WHAT “SCHOOL” IS NEXT?

Will Helsinki become the new Leipzig? Noting the continuing success of art movements, Le Monde's Roxana Azimi takes a look at Helsinki's school of photography. “These labels are marketing coups that allow a generation of artists to impose itself on the market,” writes Azimi. “The latest label to date, the Helsinki school of photography, has been establishing its name at art fairs for the past three years.” The real inspiration behind Helsinki is the Becher circle: the German photographers Axel Hütte, Thomas Struth, Thomas Ruff, Andreas Gursky, and Candida Höfer, who all studied with Bernd Becher in the 70s and 80s at the Düsseldorf Art Academy. “I started with an observation,” says Timothy Persons, who teaches photography at the University of Art and Design Helsinki and also heads Gallery TaiK. “German photography did not really have a third or fourth generation,” Persons told the paper. “In Finland, the third generation is mature enough not to copy its precedent.” For Azimi, the Helsinki school—whose stars include Jorma Puranen, Ilkka Halso, Elina Brotherus, Ola Kolehmainen, Nana Hänninen, Pernilla Zetterman, and Jyrki Parantainen—cannot be reduced to an academic institution or a common nationality. “The Helsinki school is more about a pedagogical approach which is based on debate and critique,” writes Azimi. “It refers to very different sensibilities,” from landscapes to phobias, all recast through a wide variety of techniques. Hänninen's photographs—with colors saturated in white—is a case in point. “In order to figure out the image, you have to let your eyes get used to the minimal use of color,” said Persons. “It's like what you experience in the dark, where you have to get used to the darkness before being able to find your way.”

SPEAKING OF LEIPZIG

Die Süddeutsche Zeitung's Holger Liebs considers the popularity of the New Leipzig School beyond the borders of Germany. Liebs argues that most foreigners ignore the finer points of paintings by the Leipzig stars, especially those of its stars Neo Rauch, Eberhard Havekost, Frank Nitsche, and Thomas Scheibitz.
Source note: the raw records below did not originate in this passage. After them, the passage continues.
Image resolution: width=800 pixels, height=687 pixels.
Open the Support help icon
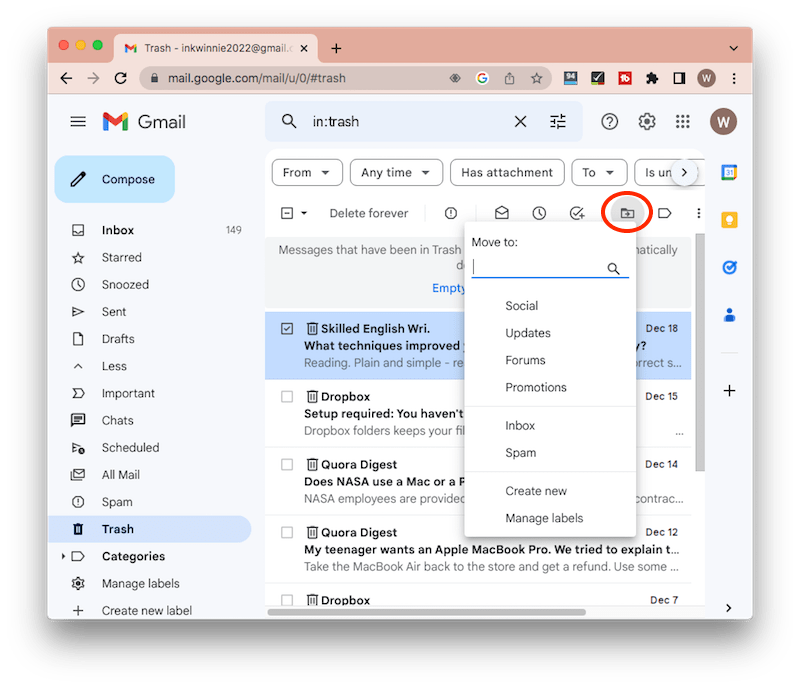[x=609, y=121]
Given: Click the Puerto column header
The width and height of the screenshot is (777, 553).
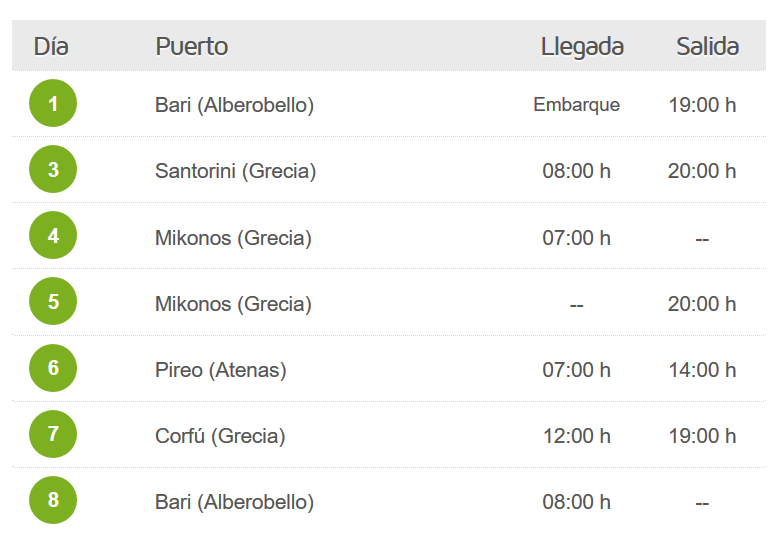Looking at the screenshot, I should [192, 47].
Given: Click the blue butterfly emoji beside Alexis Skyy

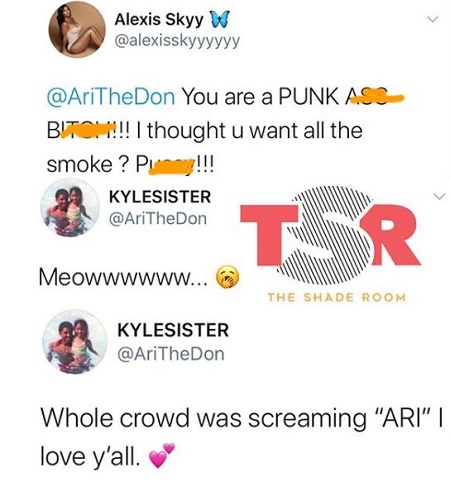Looking at the screenshot, I should 219,19.
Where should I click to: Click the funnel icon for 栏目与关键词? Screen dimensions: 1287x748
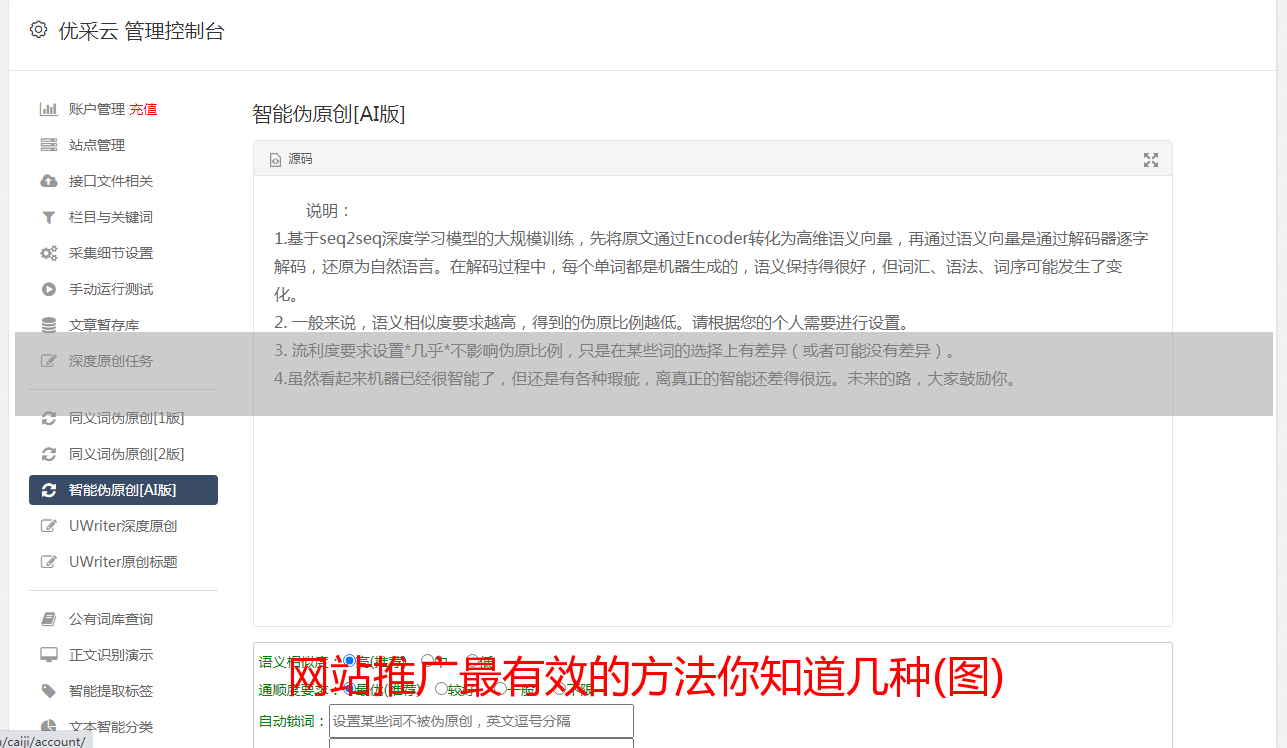48,217
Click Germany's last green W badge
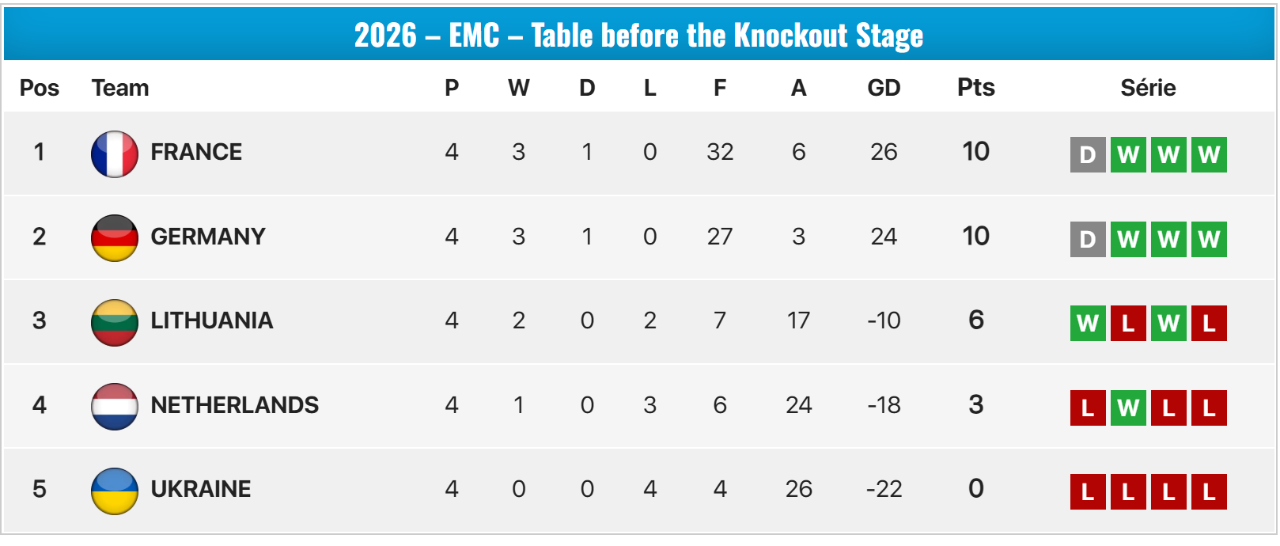Image resolution: width=1280 pixels, height=546 pixels. (1209, 239)
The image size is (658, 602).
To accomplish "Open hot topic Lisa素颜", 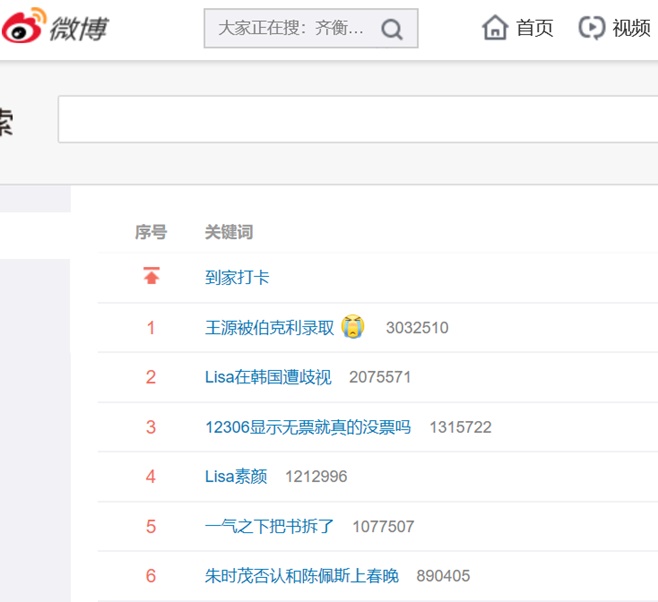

For Liebs, it's reductive to describe Germany's principal contemporary art exports as simply explorations of the post-historical decay of an industrial country like the DDR, or even as offering the bleak image of a country much like today's reunited Germany where “stalling reforms, loneliness, and doubt reign.” “[For the international art market], what's important are quick formulas—and that's the other side of Rauch's success—since the open financial speculation in art makes its calculations in currency units other than the artist,” writes Liebs. “And so the buyers of Rauch's paintings are happy when an important critic like Roberta Smith sees ‘social realism’ as a driving motive for Rauch, or when a celebrated curator like Robert Storr calls his paintings ”folksy and science-fiction-like“ or when the New York Times, as it did a few days ago, identifies Rauch's paintings as 'Pop art idiom with an East German accent.'” For Liebs, socialism, folksy, and Pop are inadequate formulas that reinforce a quainter myth of the Leipzig school. “It’s the story of a Saxony valley of the clueless, where people just kept on painting while the rest of the art world turned to photography and installation, following the last crash of the art market in 1990,” writes Liebs. “[It's a place] where one nurtures craft and tradition with perseverance, as one painted figuratively in the DDR—and where in the meantime more than a dozen artists produce sad, enigmatic landscape paintings."